INFORMATION Start Marker

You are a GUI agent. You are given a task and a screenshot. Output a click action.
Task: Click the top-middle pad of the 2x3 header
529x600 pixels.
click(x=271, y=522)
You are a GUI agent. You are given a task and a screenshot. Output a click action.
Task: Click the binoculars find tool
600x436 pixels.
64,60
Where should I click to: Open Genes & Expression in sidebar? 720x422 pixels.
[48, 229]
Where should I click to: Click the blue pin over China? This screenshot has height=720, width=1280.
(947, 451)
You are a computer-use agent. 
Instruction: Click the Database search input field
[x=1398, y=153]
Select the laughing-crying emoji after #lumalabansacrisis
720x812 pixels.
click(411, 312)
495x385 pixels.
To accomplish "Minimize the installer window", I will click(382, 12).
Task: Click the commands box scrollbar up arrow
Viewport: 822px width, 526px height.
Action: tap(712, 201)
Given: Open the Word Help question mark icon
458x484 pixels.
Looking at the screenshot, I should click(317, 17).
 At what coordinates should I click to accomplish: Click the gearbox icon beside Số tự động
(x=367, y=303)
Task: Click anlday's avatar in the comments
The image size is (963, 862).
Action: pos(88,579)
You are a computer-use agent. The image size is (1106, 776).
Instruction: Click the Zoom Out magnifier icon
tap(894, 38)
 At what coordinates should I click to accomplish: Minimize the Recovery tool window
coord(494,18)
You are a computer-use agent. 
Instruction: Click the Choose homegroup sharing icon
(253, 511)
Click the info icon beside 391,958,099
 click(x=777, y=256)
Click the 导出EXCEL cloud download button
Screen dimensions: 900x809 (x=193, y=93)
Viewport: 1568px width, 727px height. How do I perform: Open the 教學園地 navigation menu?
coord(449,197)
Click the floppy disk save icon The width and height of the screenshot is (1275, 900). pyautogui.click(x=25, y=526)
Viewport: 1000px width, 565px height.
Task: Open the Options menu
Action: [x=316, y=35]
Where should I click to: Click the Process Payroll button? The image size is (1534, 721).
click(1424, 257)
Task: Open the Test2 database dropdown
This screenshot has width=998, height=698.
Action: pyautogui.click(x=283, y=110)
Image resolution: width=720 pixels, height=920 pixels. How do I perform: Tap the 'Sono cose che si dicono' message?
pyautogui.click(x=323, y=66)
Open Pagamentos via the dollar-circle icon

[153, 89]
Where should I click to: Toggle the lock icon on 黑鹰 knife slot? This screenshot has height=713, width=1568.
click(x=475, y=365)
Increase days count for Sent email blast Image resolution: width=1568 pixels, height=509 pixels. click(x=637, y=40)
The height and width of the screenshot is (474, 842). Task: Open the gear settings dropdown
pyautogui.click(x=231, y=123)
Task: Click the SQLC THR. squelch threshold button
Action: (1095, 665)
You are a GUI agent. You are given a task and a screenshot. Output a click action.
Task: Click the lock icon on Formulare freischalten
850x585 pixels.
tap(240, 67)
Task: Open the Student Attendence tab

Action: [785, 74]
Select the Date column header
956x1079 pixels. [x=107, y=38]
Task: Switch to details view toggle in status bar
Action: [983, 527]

INFORMATION End Marker

◆ TASK DETAILS: Go through the data above and return every line exactly.

◆ TASK ANSWER:
You are a GUI agent. You are given a task and a screenshot. Output a click action.
Task: Click the top-middle pad of the 2x3 header
529x600 pixels.
click(x=271, y=522)
You are a GUI agent. You are given a task and a screenshot. Output a click action.
Task: Click the binoculars find tool
600x436 pixels.
64,60
Where should I click to: Open Genes & Expression in sidebar? 720x422 pixels.
[48, 229]
Where should I click to: Click the blue pin over China? This screenshot has height=720, width=1280.
(947, 451)
You are a computer-use agent. 
Instruction: Click the Database search input field
[x=1398, y=153]
Select the laughing-crying emoji after #lumalabansacrisis
720x812 pixels.
click(411, 312)
495x385 pixels.
To accomplish "Minimize the installer window", I will click(382, 12).
Task: Click the commands box scrollbar up arrow
Viewport: 822px width, 526px height.
Action: tap(712, 201)
Given: Open the Word Help question mark icon
458x484 pixels.
Looking at the screenshot, I should click(317, 17).
 At what coordinates should I click to accomplish: Click the gearbox icon beside Số tự động
(x=367, y=303)
Task: Click anlday's avatar in the comments
The image size is (963, 862).
Action: pos(88,579)
You are a computer-use agent. The image size is (1106, 776).
Instruction: Click the Zoom Out magnifier icon
tap(894, 38)
 At what coordinates should I click to accomplish: Minimize the Recovery tool window
coord(494,18)
You are a computer-use agent. 
Instruction: Click the Choose homegroup sharing icon
(253, 511)
Click the info icon beside 391,958,099
 click(x=777, y=256)
Click the 导出EXCEL cloud download button
Screen dimensions: 900x809 (x=193, y=93)
Viewport: 1568px width, 727px height. How do I perform: Open the 教學園地 navigation menu?
coord(449,197)
Click the floppy disk save icon The width and height of the screenshot is (1275, 900). pyautogui.click(x=25, y=526)
Viewport: 1000px width, 565px height.
Task: Open the Options menu
Action: [x=316, y=35]
Where should I click to: Click the Process Payroll button? The image size is (1534, 721).
click(1424, 257)
Task: Open the Test2 database dropdown
This screenshot has width=998, height=698.
Action: pyautogui.click(x=283, y=110)
Image resolution: width=720 pixels, height=920 pixels. How do I perform: Tap the 'Sono cose che si dicono' message?
pyautogui.click(x=323, y=66)
Open Pagamentos via the dollar-circle icon

[153, 89]
Where should I click to: Toggle the lock icon on 黑鹰 knife slot? This screenshot has height=713, width=1568.
click(x=475, y=365)
Increase days count for Sent email blast Image resolution: width=1568 pixels, height=509 pixels. click(x=637, y=40)
The height and width of the screenshot is (474, 842). Task: Open the gear settings dropdown
pyautogui.click(x=231, y=123)
Task: Click the SQLC THR. squelch threshold button
Action: (1095, 665)
You are a GUI agent. You are given a task and a screenshot. Output a click action.
Task: Click the lock icon on Formulare freischalten
850x585 pixels.
tap(240, 67)
Task: Open the Student Attendence tab

Action: [785, 74]
Select the Date column header
956x1079 pixels. [x=107, y=38]
Task: Switch to details view toggle in status bar
Action: [983, 527]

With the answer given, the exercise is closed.